Prompt Engineering Workflow for Fable 5

Prompt work on Fable 5 is empirical: define success criteria and tests before tuning, write clear instructions with their motivation, structure with XML, control depth with the effort parameter instead of thinking budgets, and refactor rather than copy prompts written for older models.

What it is

A stepwise workflow for Claude 5 class models built from Anthropic’s consolidated Prompting best practices reference, which covers Claude Fable 5, Claude Mythos 5, Claude Opus 4.8, Claude Sonnet 5, and Claude Haiku 4.5, with a dedicated Fable 5 page. Legacy technique URLs (use-xml-tags, chain-of-thought, claude-4-best-practices) now redirect to that living reference.

How it works

  1. Set up the loop. Before tuning, have “A clear definition of the success criteria for your use case” (https://platform.claude.com/docs/en/build-with-claude/prompt-engineering/overview), a way to test against it, and a first draft prompt.
  2. Write clear, explicit instructions. Be specific about output and constraints, number steps when order matters, and explicitly request above-and-beyond behavior instead of hoping the model infers it.
  3. Add motivation. Explaining why a request matters improves compliance; Fable 5 in particular performs better when told why. “Claude is smart enough to generalize from the explanation.” (https://platform.claude.com/docs/en/build-with-claude/prompt-engineering/prompting-claude-fable-5).
  4. Structure with XML. Wrap instructions, context, examples, and inputs in consistent descriptive tags, nest for hierarchy, and include 3 to 5 relevant, diverse few-shot examples in example tags.
  5. Order long context. For 20k+ token prompts, put longform documents at the top with XML metadata and the query at the end; ask for grounding quotes before the answer.
  6. Tune reasoning and effort. Prefer general instructions like think thoroughly over prescriptive step plans.

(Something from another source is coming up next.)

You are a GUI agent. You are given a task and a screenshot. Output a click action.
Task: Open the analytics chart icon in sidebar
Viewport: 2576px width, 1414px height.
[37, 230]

Adaptive thinking is always on for Fable 5 (budget_tokens returns a 400 error); the effort parameter is the primary intelligence, latency, and cost control, with high as default and xhigh for the most capability-sensitive work.
  7. Measure and iterate. Steering phrases like “Please think hard before responding.” are wording-sensitive; measure against the test set before production.

Best practice

  • Treat prompting as an empirical activity: criteria, tests, then tuning. EVIDENCE-BASED
  • Be explicit; “Claude responds well to clear, explicit instructions.” (https://platform.claude.com/docs/en/build-with-claude/prompt-engineering/overview). EVIDENCE-BASED
  • Give the motivation behind instructions, especially on Fable 5. EVIDENCE-BASED
  • Use XML tags for any complex prompt; they let Claude parse structure unambiguously. EVIDENCE-BASED
  • Put queries after long documents; end placement improves quality “by up to 30% in tests” per the docs. EVIDENCE-BASED
  • Prefer general reasoning instructions; the model’s own reasoning frequently exceeds a human-prescribed plan, and manual chain-of-thought tags are only a fallback when thinking is off. EVIDENCE-BASED
  • Control depth with effort, not budgets; lower effort on Fable 5 often exceeds xhigh performance of prior models. EVIDENCE-BASED
  • Refactor prompts when migrating: instructions written for weaker models are “often too prescriptive for Claude Fable 5 and can degrade output quality” (https://knightli.com/en/2026/06/10/claude-fable-5-prompting-guide/). PRACTITIONER
  • On long autonomous runs, instruct the model to audit every progress claim against a tool result from the session; this nearly eliminates fabricated status reports, and fresh-context verifier subagents outperform self-critique. EVIDENCE-BASED
  • Ask the model to self-check its answer before finishing. EVIDENCE-BASED

Pitfalls

  • Prefilled assistant responses: unsupported from Claude 4.6 models onward, they return a 400 error; migrate to structured outputs, no-preamble instructions, user-turn continuations, or tool calling.
  • Asking Fable 5 to echo or transcribe its internal reasoning in response text; that can trigger the reasoning_extraction refusal category. Read structured thinking blocks or use a send-to-user tool instead.
  • Sending budget_tokens to Fable 5 or Mythos 5; adaptive thinking is always on and the request 400s.
  • Aggressive CRITICAL and MUST phrasing carried over from older models causes tool overtriggering on Opus 4.5 and 4.6 class models; dial it back.
  • Suggestion language when you want action; explicit action language (Change this function) makes Claude act.

Sources

Next actions

  • Build a 20-case test set from real Fable 5 tasks before the next prompt revision.
  • Audit existing skills and prompts for prefill usage, budget_tokens, and CRITICAL-heavy phrasing.
  • A/B the effort parameter (high versus xhigh) on the heaviest recurring workload and record cost deltas.